Now, the splendid work of Sarai Martín participating in the social activity of these people who offer themselves to each other as 'without obligation' shows that things are more complex and not always so joyful.
As soon as he delves there, when he participates in
, he watches what happens and hears what is said and what his regulars are silent, what he sees is another landscape.
These celebrations function as a kind of market in which everyone displays their capacities for face-to-face interaction; his best personality finery and striving to be interesting. Each participant performs as someone who knows how to handle himself in society, a worldly individual who quickly learns how to behave appropriately in an up-to-date form of polite dance, based on mutual flattery, appearance and know-how.
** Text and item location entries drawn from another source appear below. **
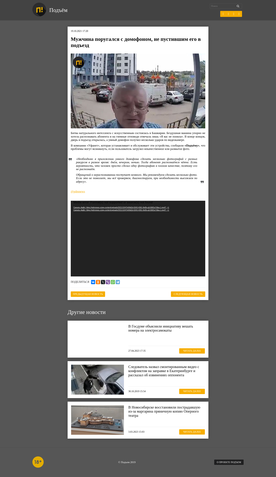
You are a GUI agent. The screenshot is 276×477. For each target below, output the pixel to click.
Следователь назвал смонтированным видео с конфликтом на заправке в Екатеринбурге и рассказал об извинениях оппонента (164, 370)
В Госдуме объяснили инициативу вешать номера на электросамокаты (161, 328)
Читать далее (192, 350)
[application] (138, 238)
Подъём (58, 10)
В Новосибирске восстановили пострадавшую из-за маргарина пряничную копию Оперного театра (164, 411)
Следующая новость (187, 294)
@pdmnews (78, 191)
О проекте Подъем (228, 462)
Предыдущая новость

You are not going to link to these scenarios, or to find a partner, or at least an unwritten rule advises against it looking like that. Nothing to do with dating sites or online dating agencies, much less with Tinder-like applications. You go to these appointments to make friends and meet people. Giving signs that your partner is in pursuit of an affectionate or passionate partner is completely contraindicated in such a context
What's more, the product of this type of microclimate, which
parties are, is
not so much pairs as friendship groups, which take shape in huddles at meetings - matchmaking is avoided in situ - and then find their extension in
In those frames that Martín draws, what exists are individuals who are open and available in a generalized game of seduction, in which what is practiced is relationship for relationship's sake, as if informal talk on banal topics were a kind of sideboard in which each subject becomes an object of consumption for others, something covetable as a company, desired as a conversationalist and only from there like other things.
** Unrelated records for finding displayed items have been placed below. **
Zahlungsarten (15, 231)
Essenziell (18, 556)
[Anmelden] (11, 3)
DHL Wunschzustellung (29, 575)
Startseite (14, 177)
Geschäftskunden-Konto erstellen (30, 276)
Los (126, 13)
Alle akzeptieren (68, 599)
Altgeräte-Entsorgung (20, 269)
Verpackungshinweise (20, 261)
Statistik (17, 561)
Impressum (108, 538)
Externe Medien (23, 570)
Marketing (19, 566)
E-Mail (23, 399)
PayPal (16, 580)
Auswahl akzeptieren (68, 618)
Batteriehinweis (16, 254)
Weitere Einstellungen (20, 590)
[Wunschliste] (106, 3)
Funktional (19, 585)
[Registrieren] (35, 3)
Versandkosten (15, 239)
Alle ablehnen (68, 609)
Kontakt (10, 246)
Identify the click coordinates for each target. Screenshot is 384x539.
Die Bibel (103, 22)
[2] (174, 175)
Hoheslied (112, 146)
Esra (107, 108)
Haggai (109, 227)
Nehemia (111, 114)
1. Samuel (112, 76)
In that duel of masks and masks to which odd and literally unparalleled beings are abandoned, the goal is to be recognized as pertinent and successful in each situation. The goal is to prove themselves as sociable beings, at all times at the height of each circumstance, controlling the multiple interactions in which each encounter is compartmentalized. You want, above all else, to be acceptable and accepted. In this exercise, Martín observes how, in many cases, singles try to overcome the vital rupture from which many come; that sentimental wound that produced a divorce or a separation.